(THE REQUEST) Copy out the items word for word, starting at the line containing "Select the P4 x-axis label" and ending at the line containing "click(x=731, y=69)", with both of those lines included.

(EXTRACTED RECORDS)
⁂

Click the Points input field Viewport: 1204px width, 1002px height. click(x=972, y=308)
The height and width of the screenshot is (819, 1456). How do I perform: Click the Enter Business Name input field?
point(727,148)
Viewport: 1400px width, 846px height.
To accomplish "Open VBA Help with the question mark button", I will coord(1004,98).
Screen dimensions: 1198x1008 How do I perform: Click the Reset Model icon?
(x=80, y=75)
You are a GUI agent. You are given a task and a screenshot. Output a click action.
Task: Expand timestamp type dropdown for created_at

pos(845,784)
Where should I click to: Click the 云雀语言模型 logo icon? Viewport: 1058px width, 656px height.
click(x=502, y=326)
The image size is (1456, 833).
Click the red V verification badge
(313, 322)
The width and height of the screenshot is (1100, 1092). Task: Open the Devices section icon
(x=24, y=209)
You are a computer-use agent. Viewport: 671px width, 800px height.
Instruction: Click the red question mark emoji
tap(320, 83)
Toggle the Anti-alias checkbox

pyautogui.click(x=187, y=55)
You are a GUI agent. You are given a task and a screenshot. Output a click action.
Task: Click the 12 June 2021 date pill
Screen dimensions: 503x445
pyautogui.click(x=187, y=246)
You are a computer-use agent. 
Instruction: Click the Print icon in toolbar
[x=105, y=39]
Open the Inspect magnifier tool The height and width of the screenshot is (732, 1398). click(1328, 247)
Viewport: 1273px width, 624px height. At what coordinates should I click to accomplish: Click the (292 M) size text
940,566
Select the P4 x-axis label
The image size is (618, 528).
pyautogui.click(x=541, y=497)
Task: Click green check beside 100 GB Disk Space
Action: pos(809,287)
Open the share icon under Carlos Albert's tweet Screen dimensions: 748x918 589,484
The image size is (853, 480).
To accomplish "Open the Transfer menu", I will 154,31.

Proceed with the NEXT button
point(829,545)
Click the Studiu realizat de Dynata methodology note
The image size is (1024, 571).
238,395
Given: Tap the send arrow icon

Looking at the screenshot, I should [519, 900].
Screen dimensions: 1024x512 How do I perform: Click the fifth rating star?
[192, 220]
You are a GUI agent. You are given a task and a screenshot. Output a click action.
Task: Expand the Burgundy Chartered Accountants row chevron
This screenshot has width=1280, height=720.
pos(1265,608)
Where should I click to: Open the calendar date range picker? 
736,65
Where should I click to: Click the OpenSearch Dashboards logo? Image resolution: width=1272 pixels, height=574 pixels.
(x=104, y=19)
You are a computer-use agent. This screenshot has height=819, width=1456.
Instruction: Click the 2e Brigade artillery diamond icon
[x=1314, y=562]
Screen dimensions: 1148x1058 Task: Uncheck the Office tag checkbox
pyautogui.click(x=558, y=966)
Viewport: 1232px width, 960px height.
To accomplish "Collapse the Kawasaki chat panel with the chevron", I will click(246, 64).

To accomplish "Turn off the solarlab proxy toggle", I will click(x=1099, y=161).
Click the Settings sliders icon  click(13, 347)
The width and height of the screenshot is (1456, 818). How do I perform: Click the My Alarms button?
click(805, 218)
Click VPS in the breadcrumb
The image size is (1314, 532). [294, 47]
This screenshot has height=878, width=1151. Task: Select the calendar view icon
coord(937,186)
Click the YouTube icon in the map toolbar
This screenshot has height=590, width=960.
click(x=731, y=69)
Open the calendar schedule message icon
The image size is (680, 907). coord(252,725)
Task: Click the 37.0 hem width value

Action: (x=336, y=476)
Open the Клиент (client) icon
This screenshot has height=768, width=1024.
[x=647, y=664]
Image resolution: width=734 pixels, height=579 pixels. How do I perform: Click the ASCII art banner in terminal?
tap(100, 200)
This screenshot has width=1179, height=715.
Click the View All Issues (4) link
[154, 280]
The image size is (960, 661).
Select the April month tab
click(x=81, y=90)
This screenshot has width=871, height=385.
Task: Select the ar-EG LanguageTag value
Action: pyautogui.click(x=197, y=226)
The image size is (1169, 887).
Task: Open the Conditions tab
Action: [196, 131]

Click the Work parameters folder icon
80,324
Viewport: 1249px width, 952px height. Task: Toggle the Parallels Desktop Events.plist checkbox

⁂

(TASK ANSWER)
Select the P4 x-axis label
The image size is (618, 528).
pyautogui.click(x=541, y=497)
Task: Click green check beside 100 GB Disk Space
Action: pos(809,287)
Open the share icon under Carlos Albert's tweet Screen dimensions: 748x918 589,484
The image size is (853, 480).
To accomplish "Open the Transfer menu", I will 154,31.

Proceed with the NEXT button
point(829,545)
Click the Studiu realizat de Dynata methodology note
The image size is (1024, 571).
238,395
Given: Tap the send arrow icon

Looking at the screenshot, I should [519, 900].
Screen dimensions: 1024x512 How do I perform: Click the fifth rating star?
[192, 220]
You are a GUI agent. You are given a task and a screenshot. Output a click action.
Task: Expand the Burgundy Chartered Accountants row chevron
This screenshot has width=1280, height=720.
pos(1265,608)
Where should I click to: Open the calendar date range picker? 
736,65
Where should I click to: Click the OpenSearch Dashboards logo? Image resolution: width=1272 pixels, height=574 pixels.
(x=104, y=19)
You are a computer-use agent. This screenshot has height=819, width=1456.
Instruction: Click the 2e Brigade artillery diamond icon
[x=1314, y=562]
Screen dimensions: 1148x1058 Task: Uncheck the Office tag checkbox
pyautogui.click(x=558, y=966)
Viewport: 1232px width, 960px height.
To accomplish "Collapse the Kawasaki chat panel with the chevron", I will click(246, 64).

To accomplish "Turn off the solarlab proxy toggle", I will click(x=1099, y=161).
Click the Settings sliders icon  click(13, 347)
The width and height of the screenshot is (1456, 818). How do I perform: Click the My Alarms button?
click(805, 218)
Click VPS in the breadcrumb
The image size is (1314, 532). [294, 47]
This screenshot has height=878, width=1151. Task: Select the calendar view icon
coord(937,186)
Click the YouTube icon in the map toolbar
This screenshot has height=590, width=960.
click(x=731, y=69)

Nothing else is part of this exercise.